Data extract Block Start
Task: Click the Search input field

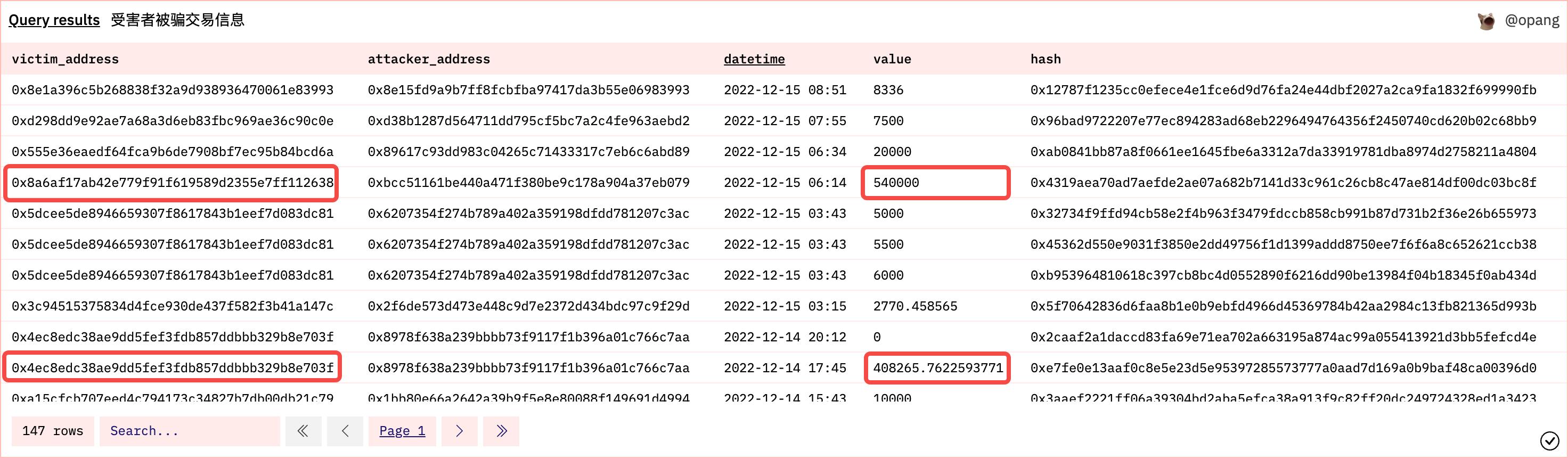Action: (x=189, y=431)
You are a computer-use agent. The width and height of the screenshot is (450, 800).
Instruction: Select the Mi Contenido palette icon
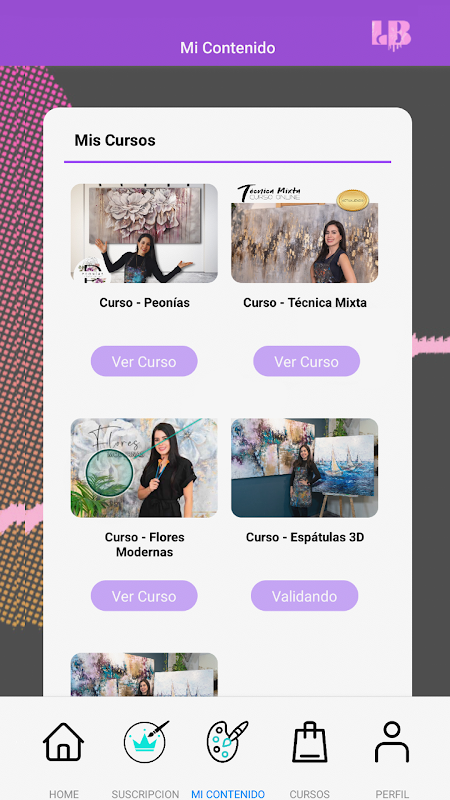pyautogui.click(x=227, y=742)

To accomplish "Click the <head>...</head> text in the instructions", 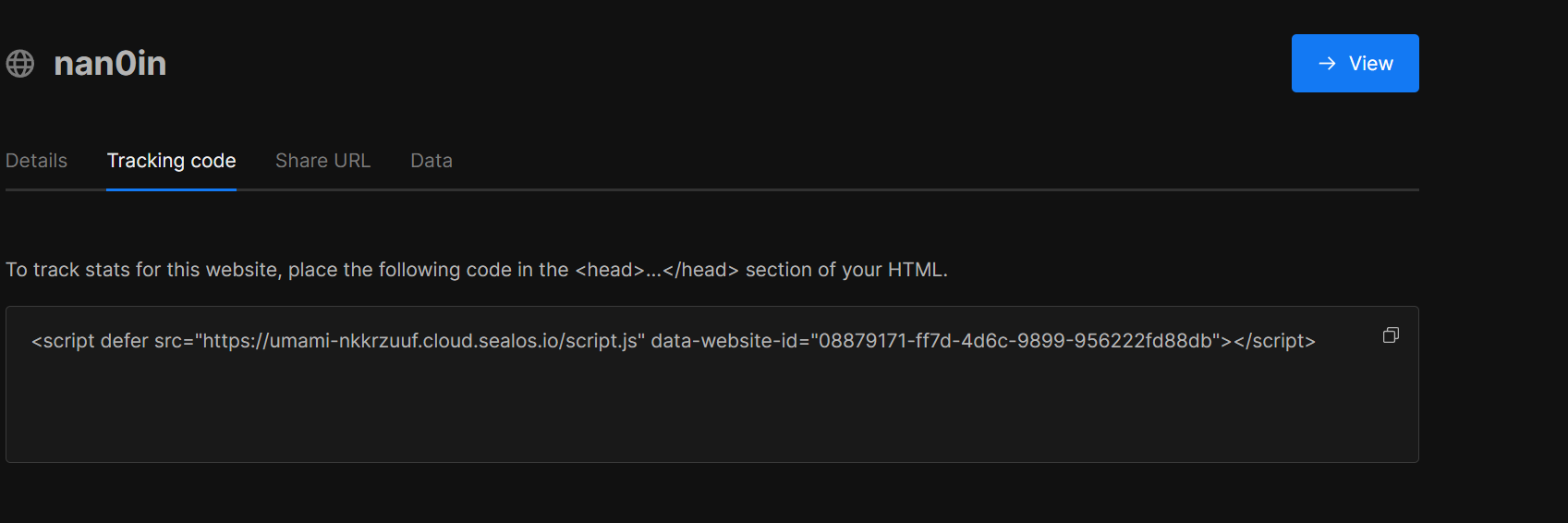I will pyautogui.click(x=656, y=270).
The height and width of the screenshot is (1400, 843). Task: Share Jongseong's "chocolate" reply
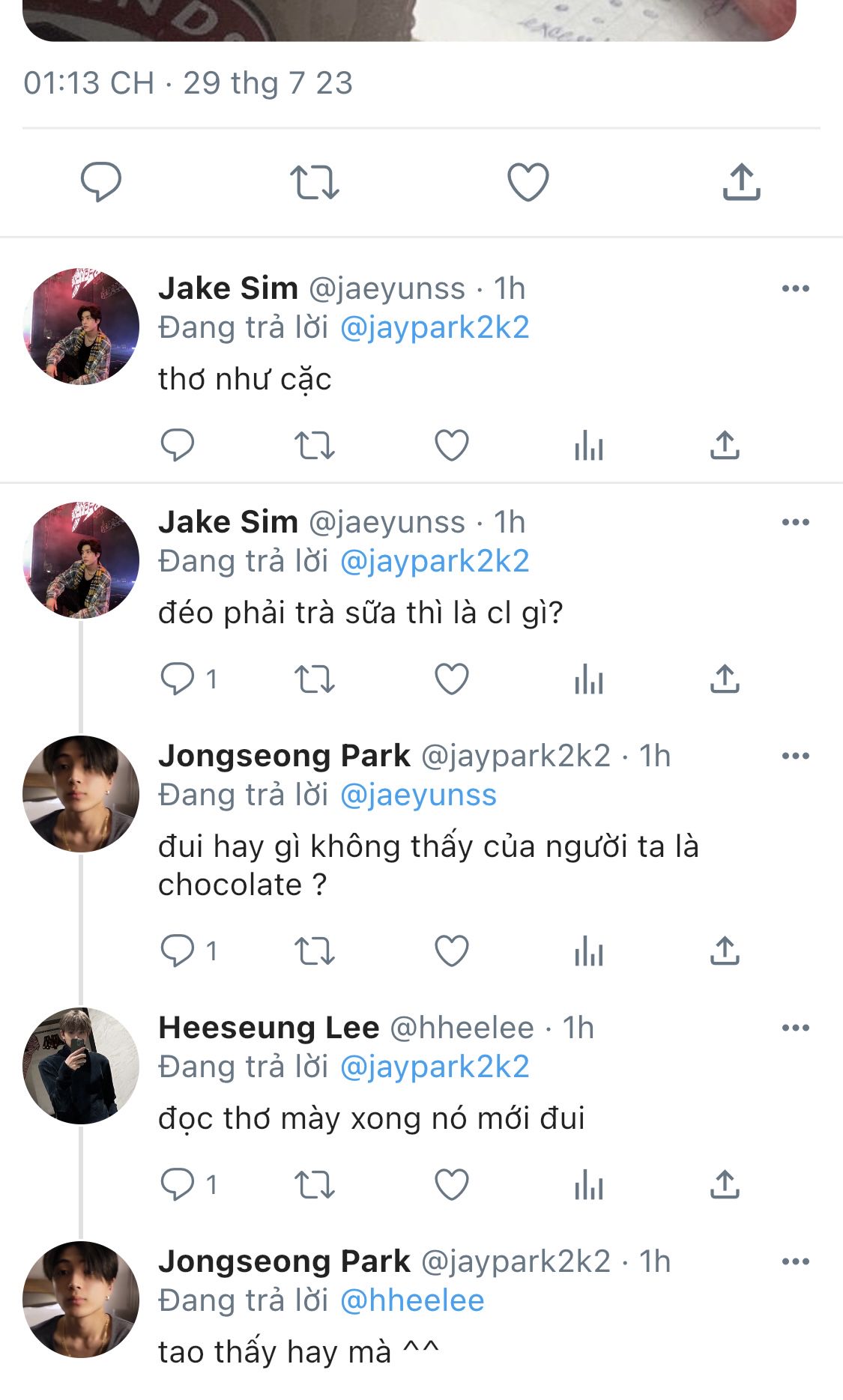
Data extract Block End
[Problem]: After identifying the lines above that contain "height", copy each one.

[Exercise solution]:
You are a computer-use agent. The width and height of the screenshot is (450, 800).
The height and width of the screenshot is (1400, 843). Task: Share Jongseong's "chocolate" reply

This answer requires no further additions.